The lines to repeat are those below from the one containing "Task: Star model 1.12 Medium Gaussian SVM" down to the one containing "Click the back", both included; reproduce them exactly and nothing else.

[Opening Provided entries section]

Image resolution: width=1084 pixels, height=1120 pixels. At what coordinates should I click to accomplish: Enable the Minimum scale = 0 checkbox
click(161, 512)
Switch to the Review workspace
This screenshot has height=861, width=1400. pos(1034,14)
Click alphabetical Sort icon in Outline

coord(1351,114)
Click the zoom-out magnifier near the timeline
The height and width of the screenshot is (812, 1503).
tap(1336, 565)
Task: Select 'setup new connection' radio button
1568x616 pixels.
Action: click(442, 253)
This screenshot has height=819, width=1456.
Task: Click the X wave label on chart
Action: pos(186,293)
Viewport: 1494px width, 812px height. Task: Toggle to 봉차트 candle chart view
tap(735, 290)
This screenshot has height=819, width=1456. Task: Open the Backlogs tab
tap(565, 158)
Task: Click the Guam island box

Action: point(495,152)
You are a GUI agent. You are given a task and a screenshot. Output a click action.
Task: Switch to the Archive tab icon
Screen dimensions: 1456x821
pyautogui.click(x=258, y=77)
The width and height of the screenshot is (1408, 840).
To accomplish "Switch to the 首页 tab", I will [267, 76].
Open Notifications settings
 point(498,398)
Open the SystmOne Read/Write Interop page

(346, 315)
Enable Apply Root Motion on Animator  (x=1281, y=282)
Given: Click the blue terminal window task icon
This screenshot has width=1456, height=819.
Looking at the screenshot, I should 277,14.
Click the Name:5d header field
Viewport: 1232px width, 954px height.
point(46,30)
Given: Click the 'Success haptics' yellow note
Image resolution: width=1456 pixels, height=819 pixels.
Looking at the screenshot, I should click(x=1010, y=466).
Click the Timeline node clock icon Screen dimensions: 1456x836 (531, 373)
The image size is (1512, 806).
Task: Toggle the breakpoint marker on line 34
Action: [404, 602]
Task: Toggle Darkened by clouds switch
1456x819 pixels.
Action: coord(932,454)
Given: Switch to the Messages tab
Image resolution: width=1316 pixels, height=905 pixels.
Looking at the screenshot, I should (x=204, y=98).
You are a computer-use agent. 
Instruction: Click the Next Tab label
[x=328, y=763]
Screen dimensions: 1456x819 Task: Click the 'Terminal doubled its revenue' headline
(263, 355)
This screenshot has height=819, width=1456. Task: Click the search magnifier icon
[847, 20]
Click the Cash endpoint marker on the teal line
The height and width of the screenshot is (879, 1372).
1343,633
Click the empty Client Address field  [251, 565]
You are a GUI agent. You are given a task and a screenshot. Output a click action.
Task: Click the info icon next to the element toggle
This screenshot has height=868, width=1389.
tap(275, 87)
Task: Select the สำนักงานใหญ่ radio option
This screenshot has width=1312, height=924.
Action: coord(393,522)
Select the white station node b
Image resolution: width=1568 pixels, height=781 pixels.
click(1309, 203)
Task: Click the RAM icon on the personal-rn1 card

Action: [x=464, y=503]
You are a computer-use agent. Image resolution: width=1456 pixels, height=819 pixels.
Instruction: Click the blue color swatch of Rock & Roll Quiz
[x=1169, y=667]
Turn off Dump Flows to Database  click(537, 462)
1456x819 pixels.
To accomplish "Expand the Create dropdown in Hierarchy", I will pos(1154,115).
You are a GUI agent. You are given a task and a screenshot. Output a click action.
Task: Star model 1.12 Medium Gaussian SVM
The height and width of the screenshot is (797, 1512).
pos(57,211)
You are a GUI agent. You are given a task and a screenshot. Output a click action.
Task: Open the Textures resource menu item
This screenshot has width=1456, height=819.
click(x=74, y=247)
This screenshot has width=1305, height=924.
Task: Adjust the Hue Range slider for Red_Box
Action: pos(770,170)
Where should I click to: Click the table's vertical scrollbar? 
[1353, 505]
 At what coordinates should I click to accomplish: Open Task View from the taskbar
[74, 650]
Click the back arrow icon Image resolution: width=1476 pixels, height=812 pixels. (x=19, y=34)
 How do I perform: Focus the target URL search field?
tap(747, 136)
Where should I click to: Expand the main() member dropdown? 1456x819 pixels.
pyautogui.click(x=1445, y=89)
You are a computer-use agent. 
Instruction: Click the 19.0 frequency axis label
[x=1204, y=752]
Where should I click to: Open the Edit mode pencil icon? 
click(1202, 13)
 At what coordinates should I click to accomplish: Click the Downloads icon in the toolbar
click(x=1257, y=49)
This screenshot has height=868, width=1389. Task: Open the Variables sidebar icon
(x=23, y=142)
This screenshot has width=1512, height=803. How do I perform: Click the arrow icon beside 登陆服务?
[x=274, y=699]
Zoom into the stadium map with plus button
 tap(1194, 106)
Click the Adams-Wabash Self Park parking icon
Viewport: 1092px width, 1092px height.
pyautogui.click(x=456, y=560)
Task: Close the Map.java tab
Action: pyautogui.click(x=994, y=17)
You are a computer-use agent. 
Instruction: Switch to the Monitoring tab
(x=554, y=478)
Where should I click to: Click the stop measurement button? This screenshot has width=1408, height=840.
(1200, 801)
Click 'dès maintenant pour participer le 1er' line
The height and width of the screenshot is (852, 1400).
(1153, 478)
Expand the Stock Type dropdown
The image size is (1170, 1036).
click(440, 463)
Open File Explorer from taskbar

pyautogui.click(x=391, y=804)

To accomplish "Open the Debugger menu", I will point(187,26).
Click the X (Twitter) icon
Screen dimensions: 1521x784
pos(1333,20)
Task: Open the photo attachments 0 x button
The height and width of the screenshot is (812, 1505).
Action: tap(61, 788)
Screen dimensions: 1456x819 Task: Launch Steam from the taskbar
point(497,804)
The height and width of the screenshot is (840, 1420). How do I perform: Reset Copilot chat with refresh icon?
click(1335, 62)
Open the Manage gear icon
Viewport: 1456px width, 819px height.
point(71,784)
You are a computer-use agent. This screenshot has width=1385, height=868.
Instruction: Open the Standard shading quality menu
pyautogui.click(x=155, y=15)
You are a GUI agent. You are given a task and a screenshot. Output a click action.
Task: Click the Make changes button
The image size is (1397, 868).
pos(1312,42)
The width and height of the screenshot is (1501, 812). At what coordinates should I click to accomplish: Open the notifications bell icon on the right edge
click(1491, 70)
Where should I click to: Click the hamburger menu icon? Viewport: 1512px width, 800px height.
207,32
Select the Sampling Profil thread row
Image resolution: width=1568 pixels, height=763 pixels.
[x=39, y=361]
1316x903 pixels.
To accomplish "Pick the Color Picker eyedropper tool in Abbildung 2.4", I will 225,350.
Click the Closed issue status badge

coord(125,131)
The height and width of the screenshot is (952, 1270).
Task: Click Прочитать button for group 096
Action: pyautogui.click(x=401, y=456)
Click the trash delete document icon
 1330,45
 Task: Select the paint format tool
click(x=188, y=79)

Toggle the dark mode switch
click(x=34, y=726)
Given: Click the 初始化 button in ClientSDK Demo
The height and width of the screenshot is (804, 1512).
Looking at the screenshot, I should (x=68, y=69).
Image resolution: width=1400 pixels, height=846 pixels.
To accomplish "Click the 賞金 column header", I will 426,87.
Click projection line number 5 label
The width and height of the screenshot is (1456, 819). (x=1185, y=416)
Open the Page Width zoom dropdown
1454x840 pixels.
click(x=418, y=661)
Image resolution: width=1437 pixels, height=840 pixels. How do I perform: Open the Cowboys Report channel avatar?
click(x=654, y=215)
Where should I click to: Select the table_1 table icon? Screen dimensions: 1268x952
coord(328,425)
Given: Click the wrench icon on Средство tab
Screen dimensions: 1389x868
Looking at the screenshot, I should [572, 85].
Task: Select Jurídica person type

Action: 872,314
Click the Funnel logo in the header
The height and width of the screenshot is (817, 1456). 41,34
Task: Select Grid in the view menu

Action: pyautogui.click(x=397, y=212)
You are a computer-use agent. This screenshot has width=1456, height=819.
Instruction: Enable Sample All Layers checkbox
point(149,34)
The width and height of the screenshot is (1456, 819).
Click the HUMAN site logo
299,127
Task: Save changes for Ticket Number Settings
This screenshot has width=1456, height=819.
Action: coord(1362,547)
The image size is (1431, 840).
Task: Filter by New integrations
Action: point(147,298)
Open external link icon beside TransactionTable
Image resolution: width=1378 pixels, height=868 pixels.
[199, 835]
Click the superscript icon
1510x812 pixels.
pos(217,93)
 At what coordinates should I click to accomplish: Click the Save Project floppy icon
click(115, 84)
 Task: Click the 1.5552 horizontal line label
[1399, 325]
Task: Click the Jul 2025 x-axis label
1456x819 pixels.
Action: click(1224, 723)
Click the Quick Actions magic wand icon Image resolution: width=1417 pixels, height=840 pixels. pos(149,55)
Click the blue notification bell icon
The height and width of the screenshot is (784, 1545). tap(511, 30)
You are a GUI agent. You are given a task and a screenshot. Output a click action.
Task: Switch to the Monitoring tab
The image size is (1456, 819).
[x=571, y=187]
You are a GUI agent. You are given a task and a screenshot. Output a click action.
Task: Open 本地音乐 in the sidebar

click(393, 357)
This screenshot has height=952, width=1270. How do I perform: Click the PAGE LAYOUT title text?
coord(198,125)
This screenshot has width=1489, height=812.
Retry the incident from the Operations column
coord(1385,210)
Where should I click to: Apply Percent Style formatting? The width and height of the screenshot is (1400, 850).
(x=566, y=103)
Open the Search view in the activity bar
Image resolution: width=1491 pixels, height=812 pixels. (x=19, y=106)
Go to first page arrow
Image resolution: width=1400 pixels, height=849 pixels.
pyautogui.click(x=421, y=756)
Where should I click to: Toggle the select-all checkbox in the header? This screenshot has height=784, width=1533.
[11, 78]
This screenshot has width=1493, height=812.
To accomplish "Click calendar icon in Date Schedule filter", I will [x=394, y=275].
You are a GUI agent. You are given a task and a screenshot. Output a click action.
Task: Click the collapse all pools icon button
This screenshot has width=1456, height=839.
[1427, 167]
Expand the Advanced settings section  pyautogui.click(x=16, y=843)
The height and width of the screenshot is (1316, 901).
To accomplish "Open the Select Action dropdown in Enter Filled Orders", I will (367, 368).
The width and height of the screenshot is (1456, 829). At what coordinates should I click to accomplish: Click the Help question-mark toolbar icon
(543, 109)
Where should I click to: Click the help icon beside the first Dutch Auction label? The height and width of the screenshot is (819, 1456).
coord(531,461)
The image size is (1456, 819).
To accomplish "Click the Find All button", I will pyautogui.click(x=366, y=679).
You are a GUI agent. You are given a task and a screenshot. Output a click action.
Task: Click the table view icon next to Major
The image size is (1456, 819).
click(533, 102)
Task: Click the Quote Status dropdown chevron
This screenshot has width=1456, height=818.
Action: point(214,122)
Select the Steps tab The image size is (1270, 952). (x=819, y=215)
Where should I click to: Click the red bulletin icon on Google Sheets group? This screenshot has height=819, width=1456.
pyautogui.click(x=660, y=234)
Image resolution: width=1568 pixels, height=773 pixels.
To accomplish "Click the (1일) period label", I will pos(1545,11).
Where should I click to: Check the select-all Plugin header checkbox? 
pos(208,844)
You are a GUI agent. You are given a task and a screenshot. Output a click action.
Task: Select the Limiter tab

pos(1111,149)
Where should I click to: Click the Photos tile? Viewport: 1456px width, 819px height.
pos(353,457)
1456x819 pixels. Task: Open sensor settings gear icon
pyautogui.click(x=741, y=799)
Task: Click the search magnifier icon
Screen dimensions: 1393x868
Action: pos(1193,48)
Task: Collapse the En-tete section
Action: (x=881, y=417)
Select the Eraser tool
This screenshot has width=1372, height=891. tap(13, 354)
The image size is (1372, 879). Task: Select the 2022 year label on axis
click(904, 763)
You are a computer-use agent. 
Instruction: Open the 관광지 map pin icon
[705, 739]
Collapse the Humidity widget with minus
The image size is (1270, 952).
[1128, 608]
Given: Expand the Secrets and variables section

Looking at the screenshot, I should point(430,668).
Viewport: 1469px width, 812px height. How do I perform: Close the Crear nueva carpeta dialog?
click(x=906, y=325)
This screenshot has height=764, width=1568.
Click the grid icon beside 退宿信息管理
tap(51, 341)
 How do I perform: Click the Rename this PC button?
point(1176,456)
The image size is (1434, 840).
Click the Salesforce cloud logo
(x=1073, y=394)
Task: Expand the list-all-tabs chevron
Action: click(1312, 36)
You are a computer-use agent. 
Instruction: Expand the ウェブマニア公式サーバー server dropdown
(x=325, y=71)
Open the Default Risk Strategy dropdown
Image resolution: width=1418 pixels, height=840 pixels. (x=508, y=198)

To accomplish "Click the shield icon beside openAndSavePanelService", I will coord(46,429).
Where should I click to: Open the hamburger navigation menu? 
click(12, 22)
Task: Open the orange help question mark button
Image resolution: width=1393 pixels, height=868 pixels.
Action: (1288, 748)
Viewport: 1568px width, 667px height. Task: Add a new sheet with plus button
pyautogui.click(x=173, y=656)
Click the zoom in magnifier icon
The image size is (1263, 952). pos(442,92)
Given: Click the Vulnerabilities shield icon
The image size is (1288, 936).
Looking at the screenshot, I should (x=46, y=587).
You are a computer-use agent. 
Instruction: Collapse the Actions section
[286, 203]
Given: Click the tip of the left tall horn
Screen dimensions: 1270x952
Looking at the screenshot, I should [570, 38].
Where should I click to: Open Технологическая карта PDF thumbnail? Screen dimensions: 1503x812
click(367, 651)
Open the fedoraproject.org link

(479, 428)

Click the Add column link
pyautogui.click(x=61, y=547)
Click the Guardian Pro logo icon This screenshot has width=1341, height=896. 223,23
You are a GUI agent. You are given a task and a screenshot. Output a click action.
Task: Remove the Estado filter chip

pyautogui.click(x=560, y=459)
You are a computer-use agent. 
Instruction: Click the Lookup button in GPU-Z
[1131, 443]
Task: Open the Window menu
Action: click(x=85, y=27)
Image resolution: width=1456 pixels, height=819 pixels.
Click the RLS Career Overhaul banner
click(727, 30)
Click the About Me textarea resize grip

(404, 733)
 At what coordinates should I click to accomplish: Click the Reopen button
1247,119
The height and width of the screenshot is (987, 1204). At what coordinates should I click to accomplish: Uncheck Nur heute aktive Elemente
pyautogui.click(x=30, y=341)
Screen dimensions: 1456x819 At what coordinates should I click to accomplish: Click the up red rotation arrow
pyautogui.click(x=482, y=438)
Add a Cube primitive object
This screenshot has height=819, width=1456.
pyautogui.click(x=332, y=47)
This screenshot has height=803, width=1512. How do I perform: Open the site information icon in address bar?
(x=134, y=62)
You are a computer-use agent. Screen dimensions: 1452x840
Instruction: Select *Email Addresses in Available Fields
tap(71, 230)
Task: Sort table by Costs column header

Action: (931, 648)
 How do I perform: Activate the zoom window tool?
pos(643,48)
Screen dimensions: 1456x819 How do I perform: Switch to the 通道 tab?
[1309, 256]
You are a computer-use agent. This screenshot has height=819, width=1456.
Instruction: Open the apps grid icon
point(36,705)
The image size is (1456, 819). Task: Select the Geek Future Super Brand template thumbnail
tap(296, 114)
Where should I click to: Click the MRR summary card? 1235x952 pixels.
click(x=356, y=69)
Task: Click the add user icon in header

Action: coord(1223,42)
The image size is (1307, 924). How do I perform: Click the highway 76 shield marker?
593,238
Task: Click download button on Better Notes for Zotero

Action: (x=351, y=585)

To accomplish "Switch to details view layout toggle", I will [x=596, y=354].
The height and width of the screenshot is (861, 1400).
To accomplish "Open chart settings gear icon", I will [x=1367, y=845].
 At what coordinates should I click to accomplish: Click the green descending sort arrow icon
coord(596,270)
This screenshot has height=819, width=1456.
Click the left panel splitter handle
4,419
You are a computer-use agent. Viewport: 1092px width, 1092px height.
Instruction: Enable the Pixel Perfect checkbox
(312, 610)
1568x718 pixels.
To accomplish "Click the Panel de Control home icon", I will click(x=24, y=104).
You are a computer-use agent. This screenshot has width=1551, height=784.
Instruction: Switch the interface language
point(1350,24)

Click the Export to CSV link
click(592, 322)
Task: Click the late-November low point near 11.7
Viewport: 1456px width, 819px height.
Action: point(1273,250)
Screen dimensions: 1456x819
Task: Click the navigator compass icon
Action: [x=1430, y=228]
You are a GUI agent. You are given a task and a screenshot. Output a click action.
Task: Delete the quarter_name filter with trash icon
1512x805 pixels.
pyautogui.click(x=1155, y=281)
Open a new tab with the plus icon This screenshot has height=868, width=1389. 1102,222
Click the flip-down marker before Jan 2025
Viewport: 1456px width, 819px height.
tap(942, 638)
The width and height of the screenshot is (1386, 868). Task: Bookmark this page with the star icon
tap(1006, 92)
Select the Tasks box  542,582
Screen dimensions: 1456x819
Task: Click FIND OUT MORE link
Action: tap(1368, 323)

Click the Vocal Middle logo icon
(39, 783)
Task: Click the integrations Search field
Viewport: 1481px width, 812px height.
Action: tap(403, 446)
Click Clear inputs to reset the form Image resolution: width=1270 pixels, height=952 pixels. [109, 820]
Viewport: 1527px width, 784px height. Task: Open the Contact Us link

[Closing Provided entries section]

Completed exercise:
Task: Star model 1.12 Medium Gaussian SVM
The height and width of the screenshot is (797, 1512).
pos(57,211)
You are a GUI agent. You are given a task and a screenshot. Output a click action.
Task: Open the Textures resource menu item
This screenshot has width=1456, height=819.
click(x=74, y=247)
This screenshot has width=1305, height=924.
Task: Adjust the Hue Range slider for Red_Box
Action: pos(770,170)
Where should I click to: Click the table's vertical scrollbar? 
[1353, 505]
 At what coordinates should I click to accomplish: Open Task View from the taskbar
[74, 650]
Click the back arrow icon Image resolution: width=1476 pixels, height=812 pixels. (x=19, y=34)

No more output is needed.